O projeto que caracteriza tráfico de pequeno porte e o uso terapêutico da maconha foi desarquivado e volta a ser discutido

O pedido de desarquivamento foi feito pelo relator da matéria na Comissão de Educação, senador Lasier Martins, do Podemos gaúcho, com o apoio de outros 28 parlamentares. Polêmica, a proposta foi aprovada na Comissão de Constituição e Justiça, após audiências públicas.
Na Comissão de Educação, o relatório do senador Lasier ignorou o parecer da CCJ e foi aprovado nos moldes que veio da Câmara. Na Comissão de Assuntos Econômicos, a relatora, a então senadora e atual deputada Lídice da Mata, do PSB da Bahia, chegou a apresentar um parecer. Mas com o fim da legislatura, a proposta foi arquivada.

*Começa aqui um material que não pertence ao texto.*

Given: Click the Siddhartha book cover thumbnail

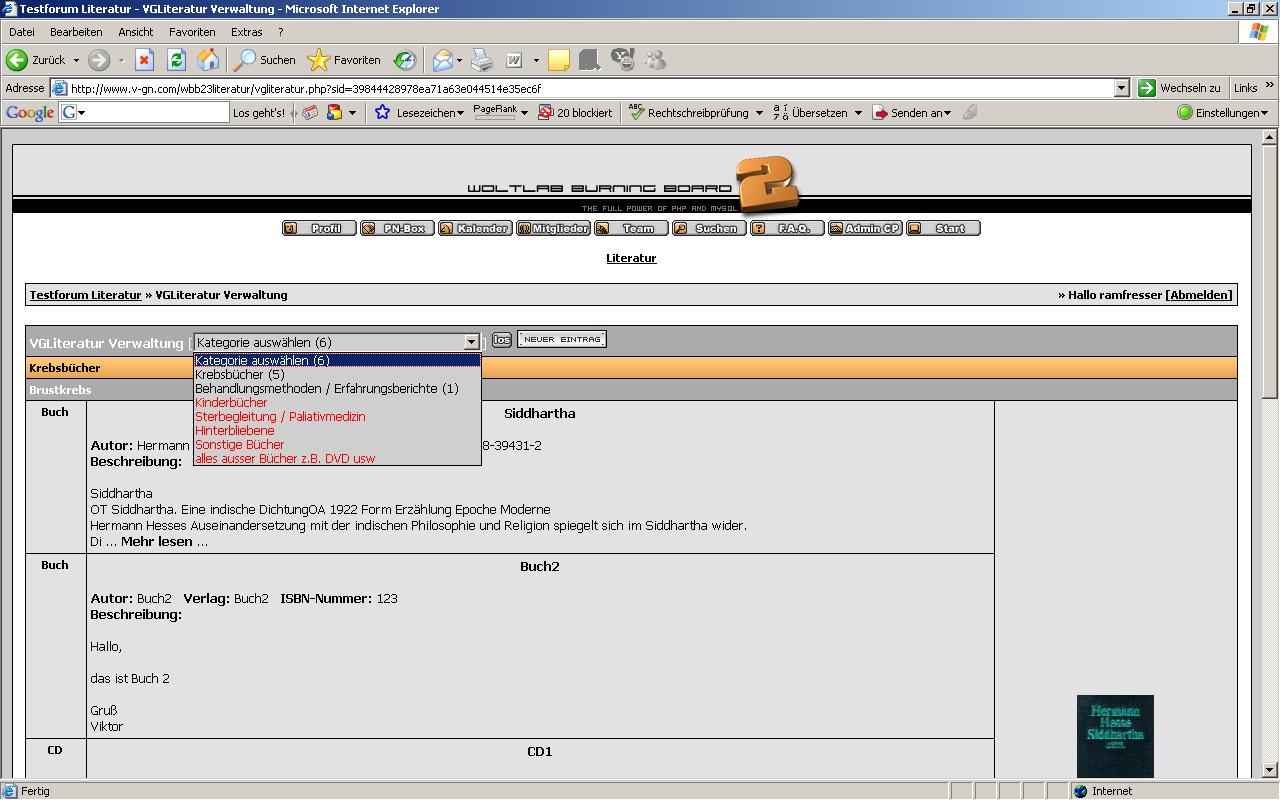Looking at the screenshot, I should [1115, 735].
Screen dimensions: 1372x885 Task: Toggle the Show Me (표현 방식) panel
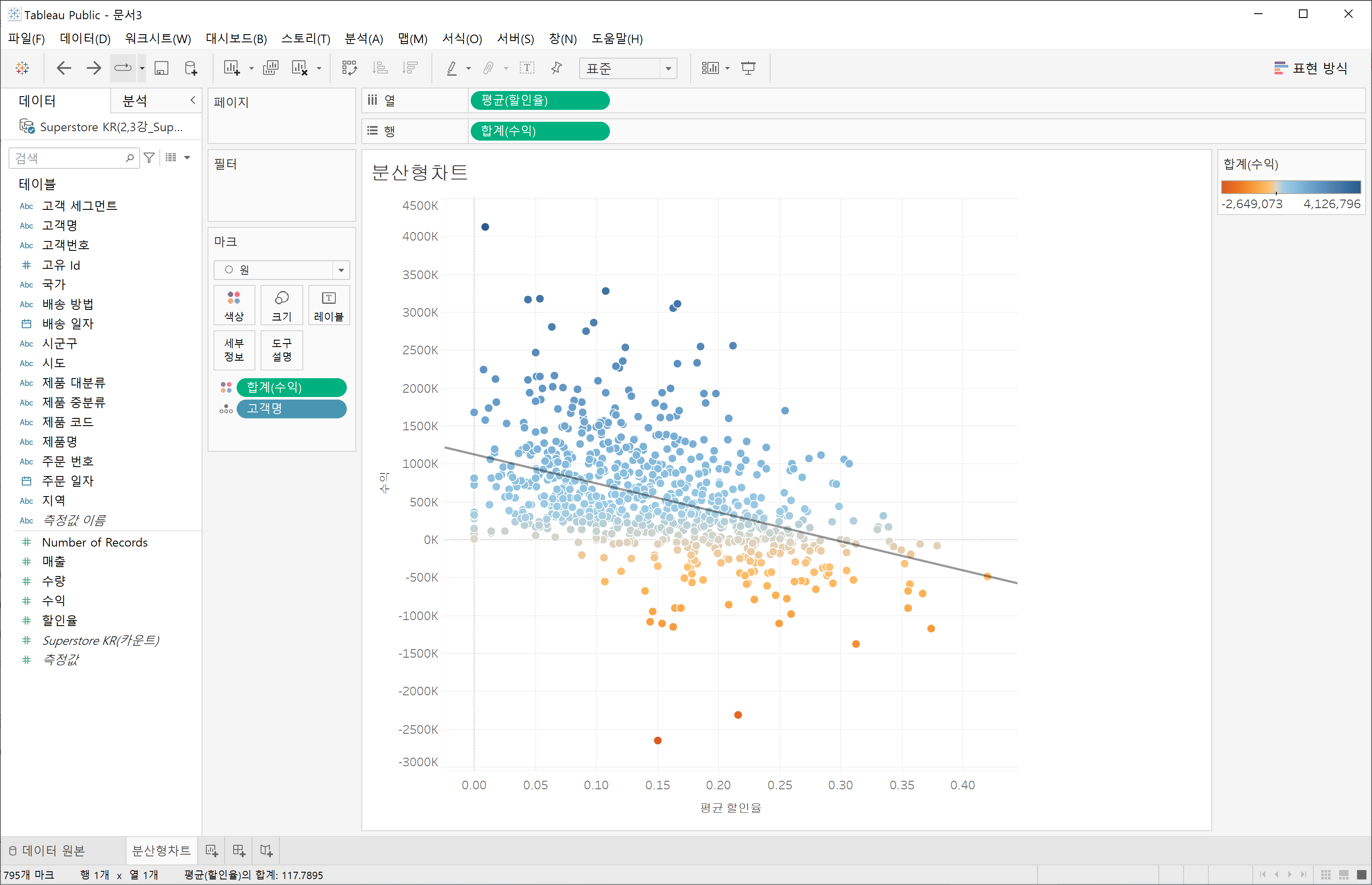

O texto de Lídice na CAE mantém duas sugestões aprovadas pela CCJ: definição de quantidade mínima de porte de droga para diferenciar usuário de traficante e a facilitação do comércio de produtos à base de cannabis – o princípio ativo da maconha – para uso medicinal. Ao ser aprovada na Comissão de Educação, Lídice da Mata observou que o parecer da CCJ deveria ser observado ao destacar que a Comissão tem mais pertinência com a matéria.
“Muitos dos aspectos que tratam esta matéria são afeitos muito mais à Comissão de Constituição e Justiça, que trata da matéria jurídica e penal neste Senado, do que a Comissão de Educação”, disse a senadora.
O senador Lasier Martins argumentou que a ideia foi simplificar a proposta, que já havia sido debatida na Câmara. “Nós levamos em conta muito aquilo que foi colhido lá na Câmara dos Deputados. Por isso também apresentamos o nosso relatório. Então, é um dos grandes problemas brasileiros, nós devemos racionalizá-lo da melhor maneira possível”, falou o senador.
Depois da Comissão de Assuntos Econômicos, a proposta ainda será examinada pelas Comissões de Assuntos Sociais e de Direitos Humanos.